Inspired by this success, the team launched Ridejoy in October 2011 with funding from Y Combinator. “Ridejoy is the best thing that we could be working on,” says Kalvin. “Our goal is to efficiently and conveniently combat traffic.”
Currently, Ridejoy offers its services to the biggest cities on the West Coast including San Francisco and Portland. In California, the laws that regulate inter-city travel are handled by the state while intra-city travel is handled by the city. The team is quick to point out that it’s technically against the law for drivers to make a profit from ridesharing, so they cap the rate at 25 cents a mile to cover gas, insurance mileage and maintenance (similar to the IRS reimbursement rate). Ridejoy is working on picking up sufficient critical mass before expanding to other parts of the country.
“Carpooling has been around for a long time. It’s well understood. It’s not something that the law sees as negative. It’s a good thing. We help take passengers to places they’re already going,” says Kalvin. Similar to other ridesharing sites, Ridejoy allows you to connect with Facebook, write references for people you’ve taken rides with or given rides to, as well as your friends in the system.
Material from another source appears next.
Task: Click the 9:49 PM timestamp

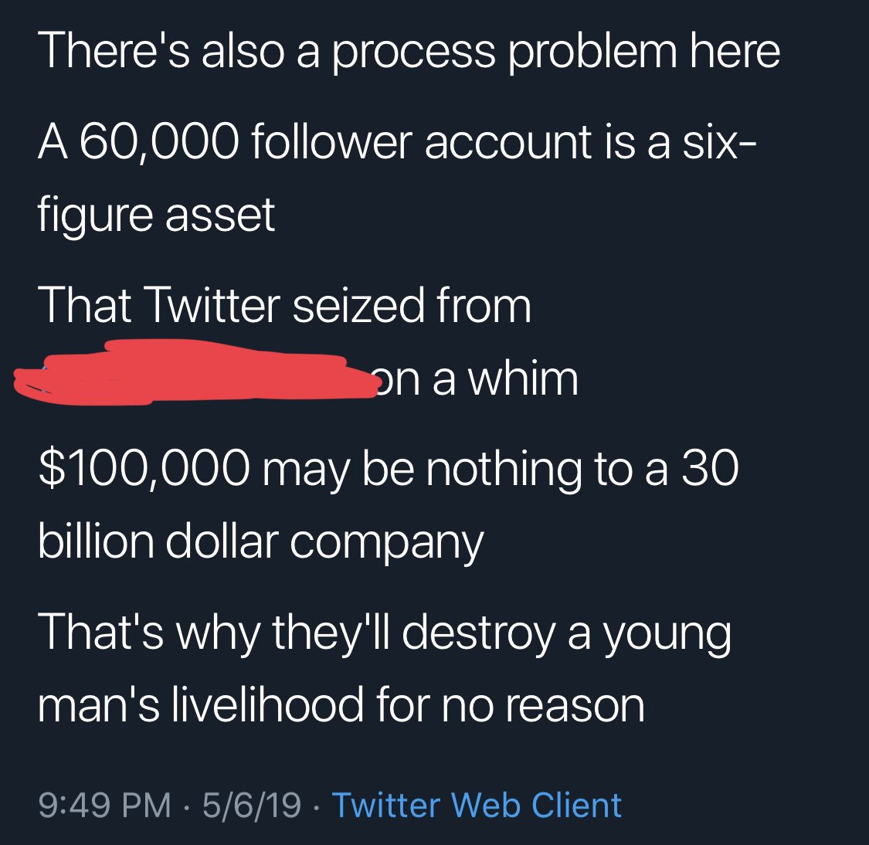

Ridejoy allows you to upload your driver’s licence so other users can see your details. The service recommends that all riders ask to see their driver’s car insurance, which would cover them in the case of an accident. You can also request a background check on yourself so this verification will display as “cleared” on your profile page.
Ridejoy is laser-focused on longer distance trips and supporting an open community. “We’re really serious about customer support,” says Kalvin. “We check in with our users at the end of every single ride with a personal email.” In addition to Burning Man, this summer Ridejoy will be servicing a slew of festivals along the West Coast.
While they won’t divulge specific numbers, Kalvin says Ridejoy has facilitated thousands of rides with as many users. The service is free unless drivers opt to require passengers to pay via credit card. (In those situations, Ridejoy adds a 15% service fee.)
In February of this year, the San Francisco-based startup raised a seed round of $1.3 million from Freestyle Capital, Lerer Ventures, SV Angel and other venture capitalists.
The gears don’t stop at these 3 startups. We’ve discovered another half-dozen more in our research including Blablacar, which is tackling universities and festivals in the UK and Ridehack, which is similarly tackling big outdoor events, in addition to conferences like TED. There’s also goCarShare, which is still in beta, and has picked up a lot of momentum in the UK…and the scarily designed CarpoolWorld.
As part of the collaborative consumption movement, a batch of startups are tackling peer-to-peer carsharing such as Getaround, RelayRides, Wheelz and Whipcar. It’s important to note that while these companies are in a similar space to carpooling startups, they’re not direct competitors.
While the word itself invokes memories of school field trips, carpooling is part of the future of mobility that’s been made exciting, fun and safer because of social networks. With rising oil costs, traffic congestion and concern for Mother Earth, carpooling provides an affordable solution with social and environmental benefits.
As you might expect, loads of people end up connecting in a variety of ways after meeting on carpooling services. So, if saving the planet and covering costs aren’t motivating enough, now you have another reason to try carpooling this summer. Have fun roadtripping!